This short film is a meditation on fear — the particular fear that comes from that wholly unnatural and exhilarating act of climbing upward from the safety of firm ground.
Seele aus Stein (German for “Soul of Stone”) finds Bernd Arnold in his 67th year as he reflects on a life that has seen nearly 1,000 first ascents and a lifetime dedicated to the intoxicating pursuit of the truths found on steep stone. Long before climbing entered the popular consciousness and Alex Honnold’s free soloing adventures in Yosemite garnered attention from the mainstream media, there was Arnold.
Before major climbing sponsorships and magazine covers, Arnold climbed steep rock faces without ropes, without a chalk bag, without shoes, without sponsors, without any pomp and circumstance.
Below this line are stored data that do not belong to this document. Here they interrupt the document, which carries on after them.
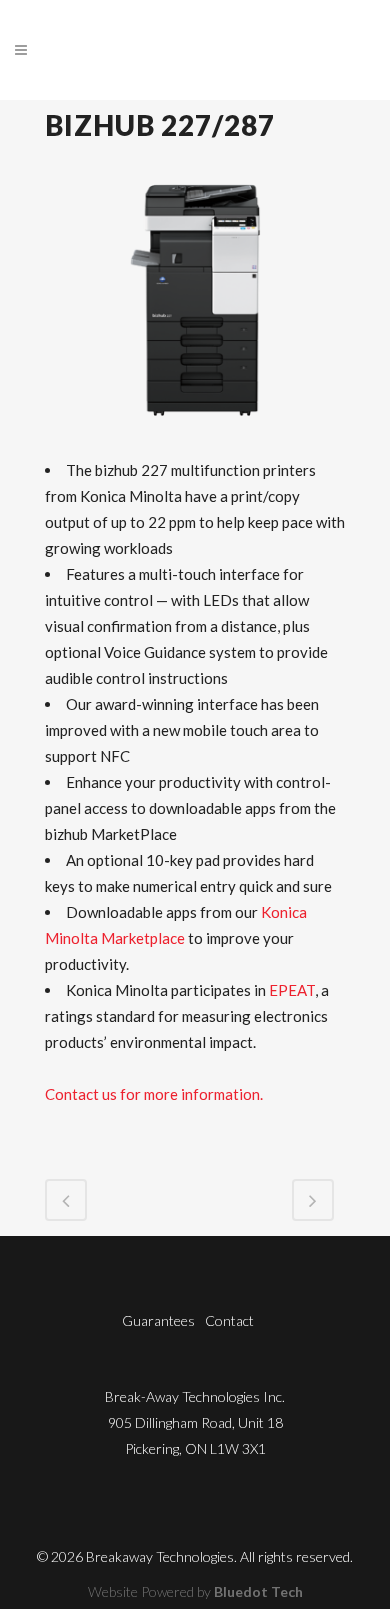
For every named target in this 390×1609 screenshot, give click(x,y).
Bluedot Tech (258, 1591)
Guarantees (158, 1320)
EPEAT (292, 990)
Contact (229, 1320)
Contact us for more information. (154, 1094)
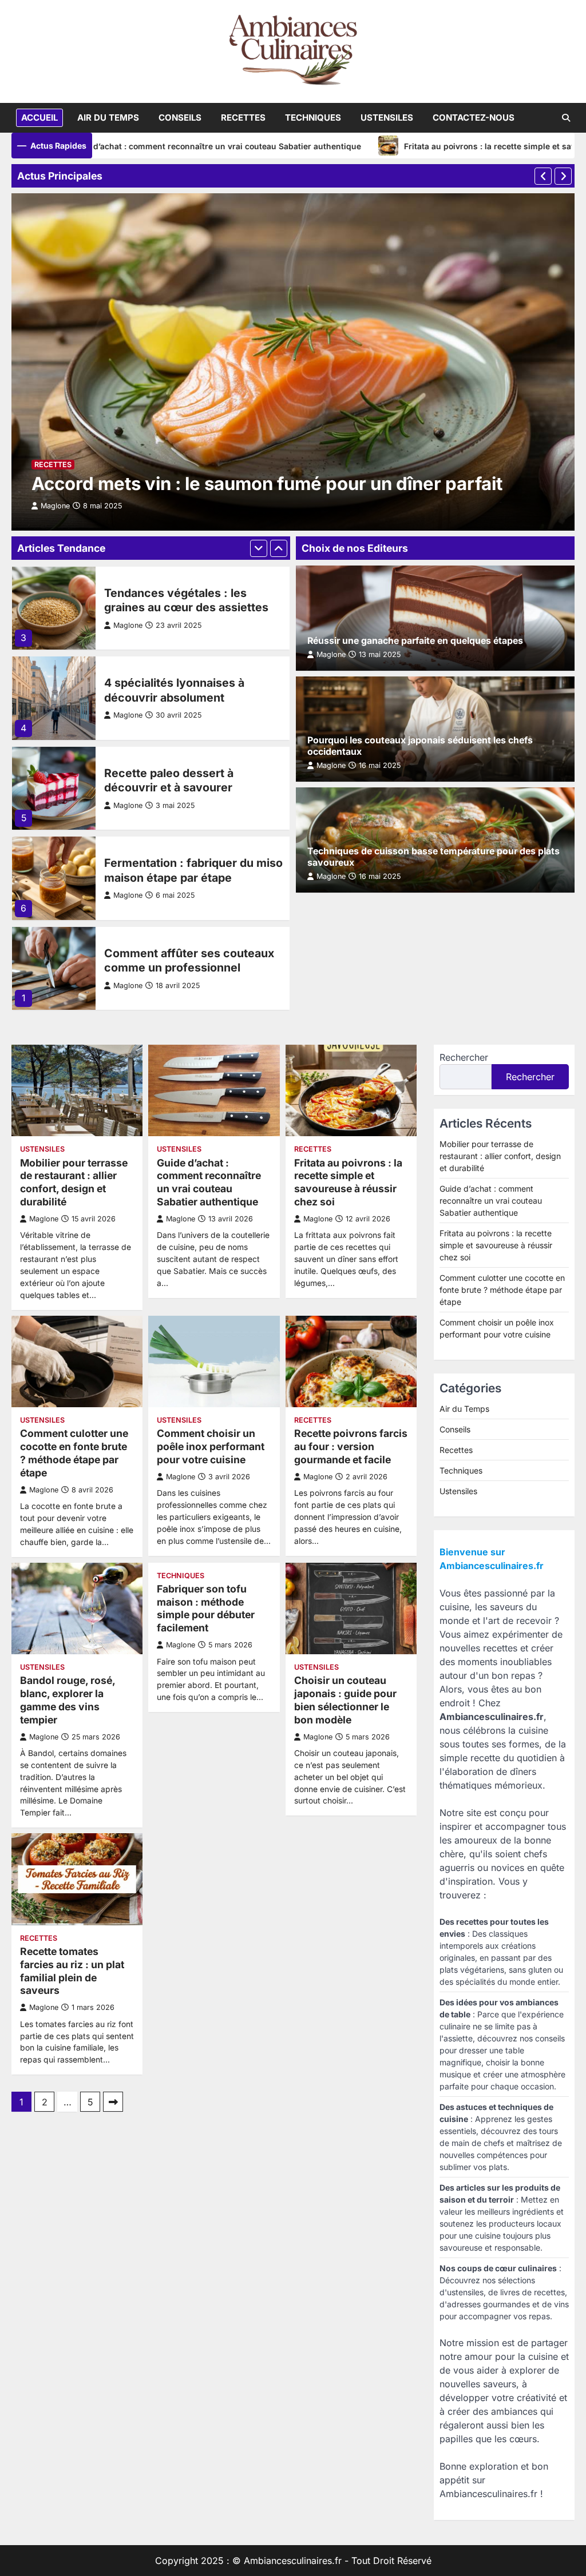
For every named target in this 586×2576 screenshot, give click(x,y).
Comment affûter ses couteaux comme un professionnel (189, 960)
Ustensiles (387, 117)
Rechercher (464, 1057)
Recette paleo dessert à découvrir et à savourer (168, 780)
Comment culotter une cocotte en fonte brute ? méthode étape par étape (74, 1453)
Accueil (39, 117)
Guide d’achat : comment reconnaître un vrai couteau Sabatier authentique (146, 146)
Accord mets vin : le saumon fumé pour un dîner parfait (266, 484)
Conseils (180, 117)
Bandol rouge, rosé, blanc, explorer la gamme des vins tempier (68, 1700)
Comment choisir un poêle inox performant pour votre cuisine (210, 1446)
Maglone (127, 625)
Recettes (243, 117)
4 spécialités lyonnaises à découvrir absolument (174, 690)
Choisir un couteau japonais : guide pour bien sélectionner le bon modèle (345, 1700)
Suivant (113, 2102)
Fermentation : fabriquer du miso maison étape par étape (193, 870)
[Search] (566, 117)
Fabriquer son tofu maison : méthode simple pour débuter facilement (206, 1608)
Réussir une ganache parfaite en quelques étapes (415, 640)
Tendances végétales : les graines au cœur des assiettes (186, 600)
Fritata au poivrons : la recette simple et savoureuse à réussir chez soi (348, 1182)
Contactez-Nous (473, 117)
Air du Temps (108, 117)
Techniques (313, 117)
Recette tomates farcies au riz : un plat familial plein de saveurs (72, 1971)
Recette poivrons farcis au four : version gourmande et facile (350, 1446)
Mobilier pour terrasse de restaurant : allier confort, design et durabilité (74, 1182)
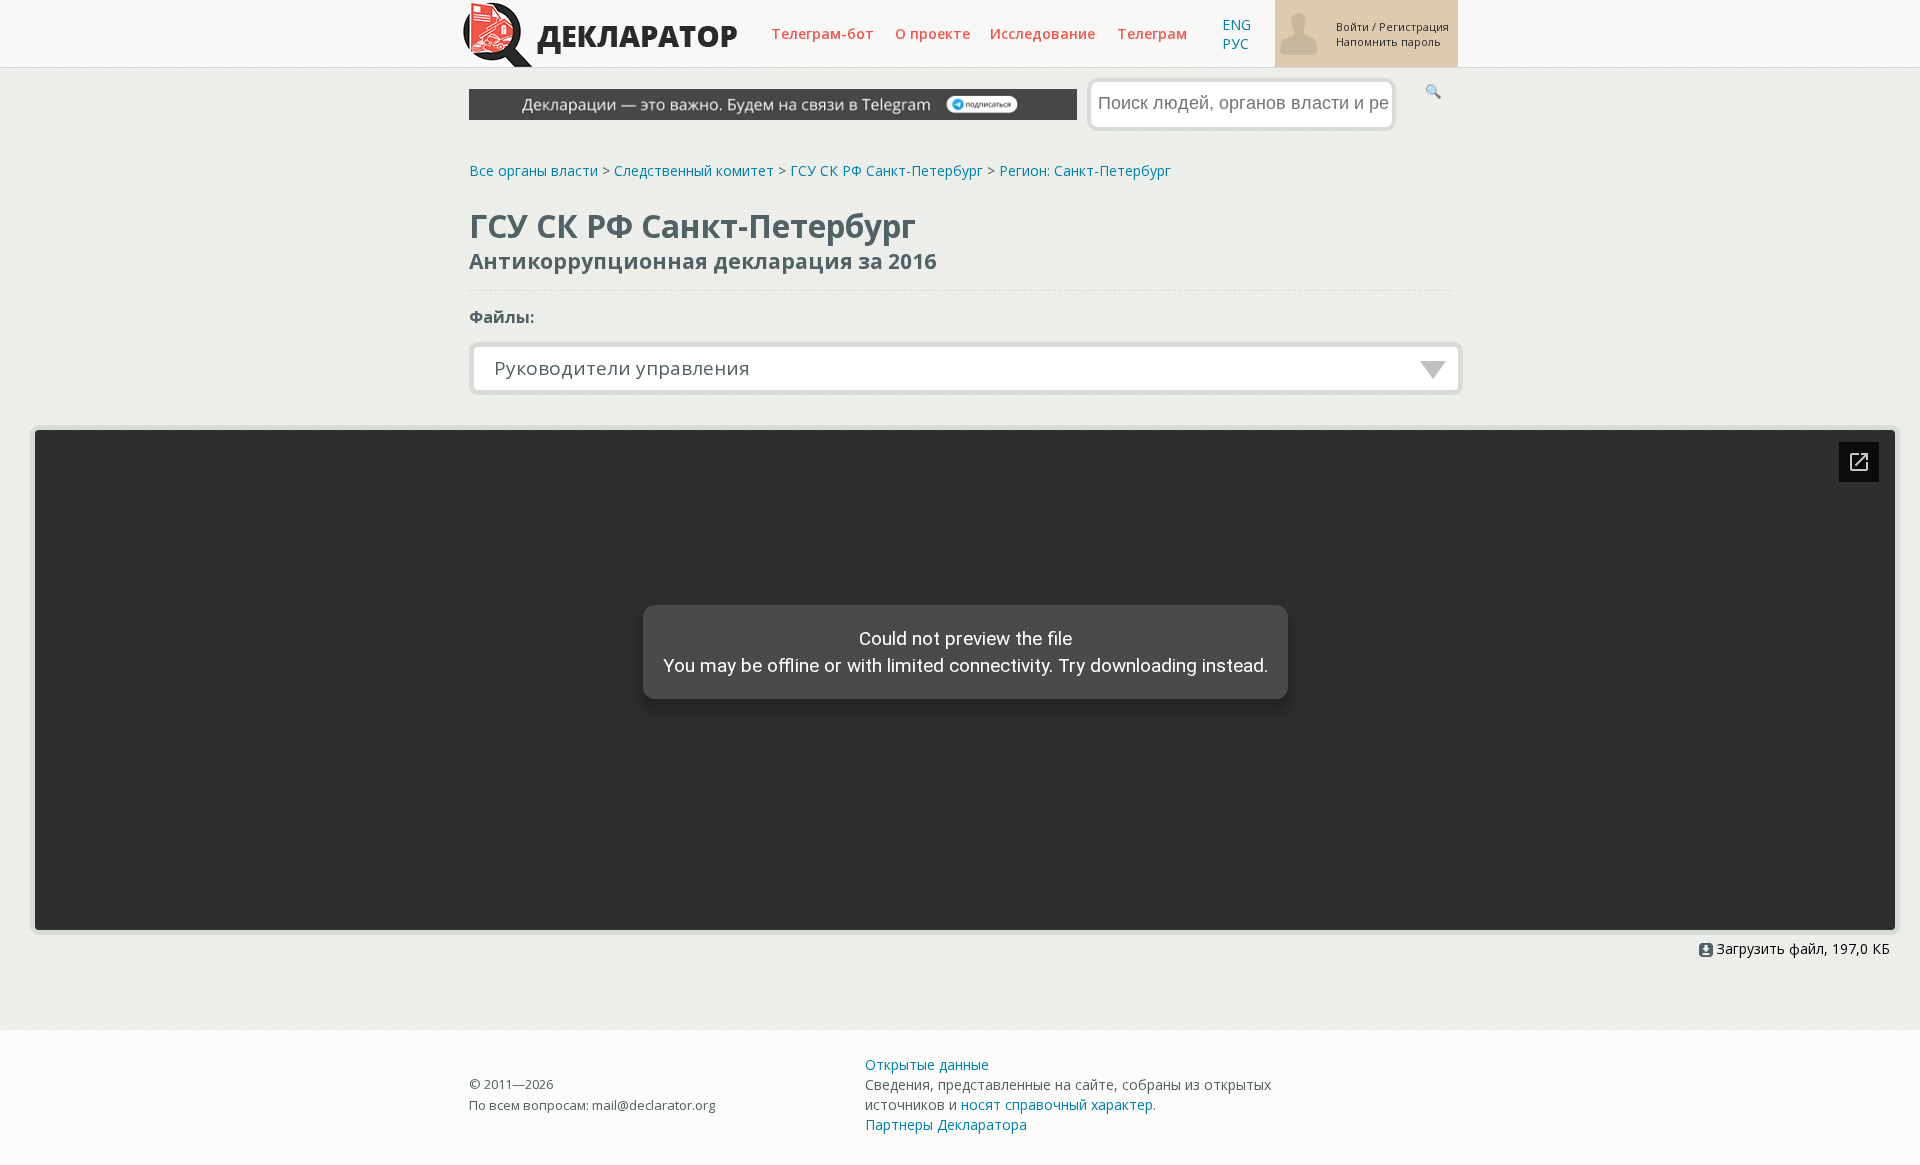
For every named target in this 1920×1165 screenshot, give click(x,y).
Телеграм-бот (822, 33)
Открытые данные (927, 1064)
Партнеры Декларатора (946, 1124)
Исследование (1042, 33)
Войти (1354, 26)
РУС (1235, 43)
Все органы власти (533, 170)
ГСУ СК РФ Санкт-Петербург (886, 170)
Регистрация (1414, 26)
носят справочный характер (1057, 1104)
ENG (1236, 24)
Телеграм (1152, 33)
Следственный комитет (694, 170)
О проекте (932, 33)
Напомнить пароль (1388, 41)
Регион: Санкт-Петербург (1085, 170)
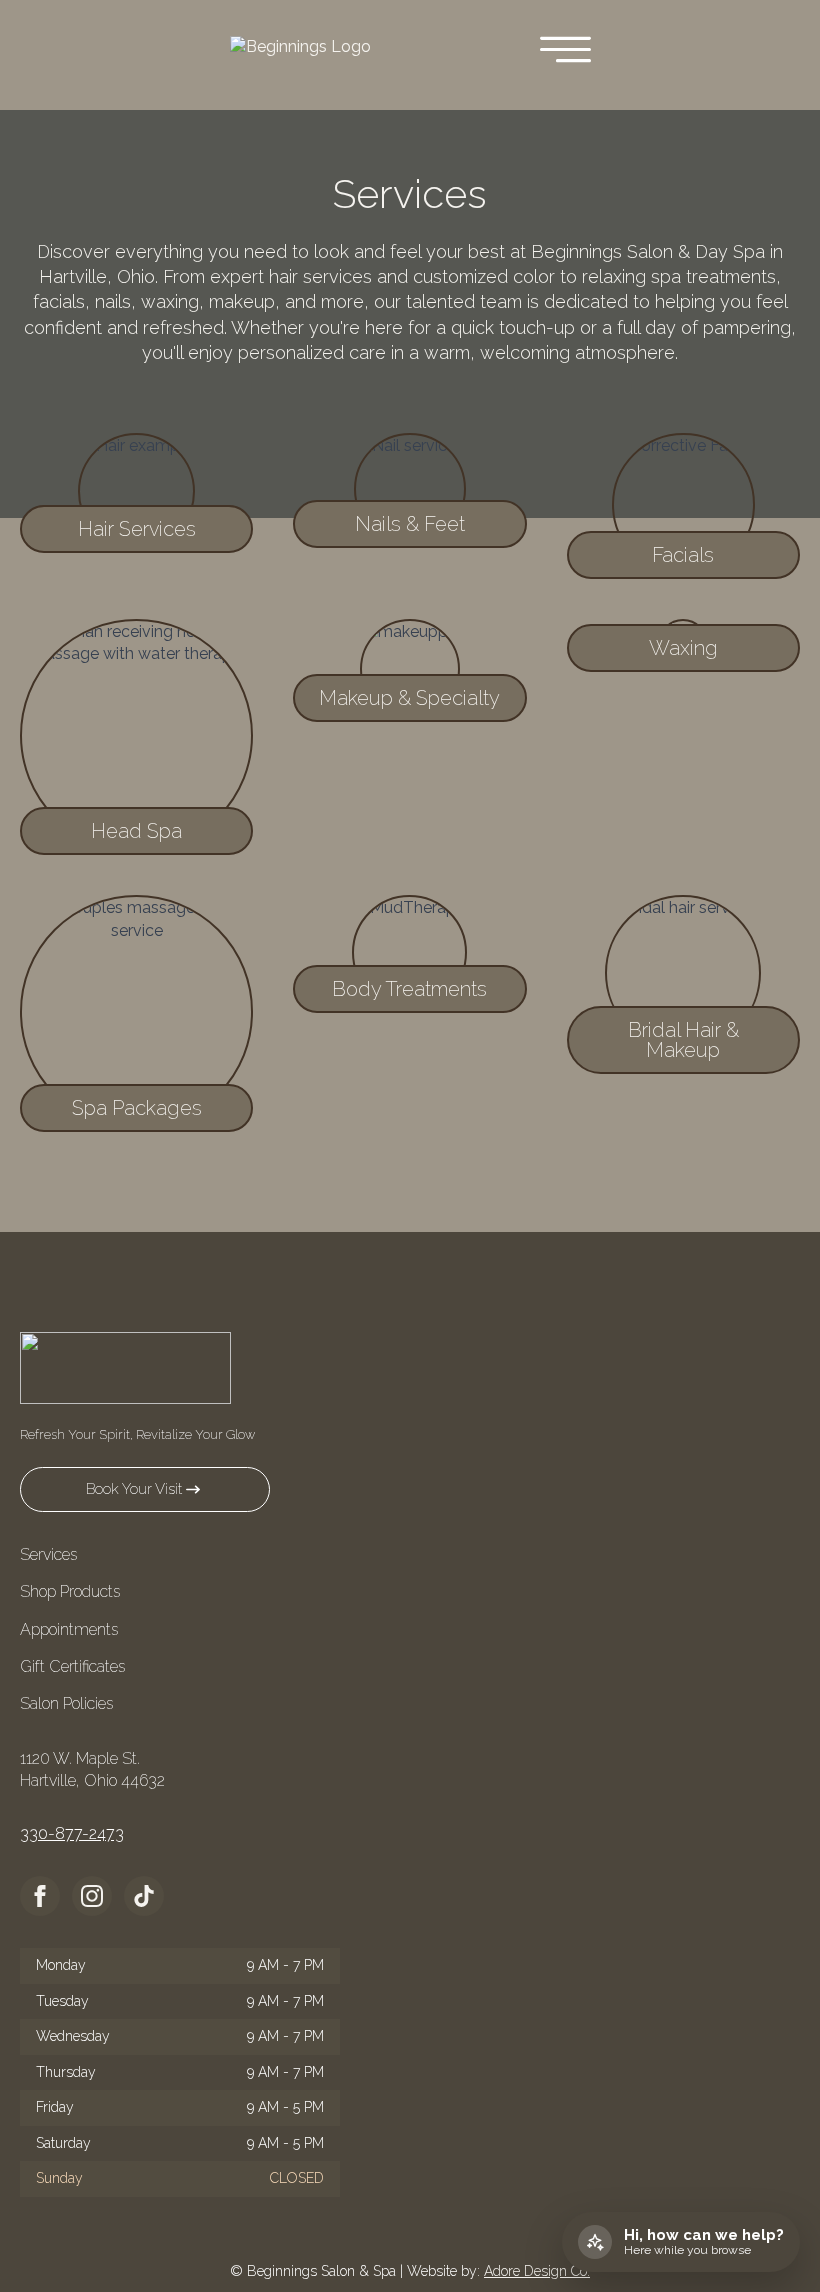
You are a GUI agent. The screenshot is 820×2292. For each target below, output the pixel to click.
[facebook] (40, 1896)
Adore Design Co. (537, 2271)
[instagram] (92, 1896)
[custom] (144, 1896)
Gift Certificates (72, 1666)
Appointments (69, 1629)
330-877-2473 (72, 1833)
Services (48, 1554)
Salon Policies (66, 1703)
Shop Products (70, 1591)
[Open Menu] (565, 51)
Why? Because there was vividness and meaning in that narrow space between life and death. And that was everything.
Ever since Cesare Maestri claimed to ascend Patagonia's iconic Cerro Torre in 1959 with Toni Egger and again in 1970 via his controversial Compressor Route, climbers have been obsessed with the imposingly sheer peak.
Climber Jim Bridwell (lionized in the Yosemite big wall climbing film Valley Uprising) claimed that nobody could ever free climb Cerro Torre, just as Yosemite's Dawn Wall was once declared too difficult to ascend without aid. Enter David Lama, the son of an Austrian alpinist mother and a Nepalese Sherpa father, and his climbing partner Peter Ortner. The duo set out to do what many deemed impossible: free climb a route on Cerro Torre’s southeast face.
To many, the feat was unimaginable, and the peak shut down the climbers more than once. But watching Lama free climb Cerro Torre feels like destiny, and the achievement is an edge-of-your-seat thrill, as well as a climb for the history books.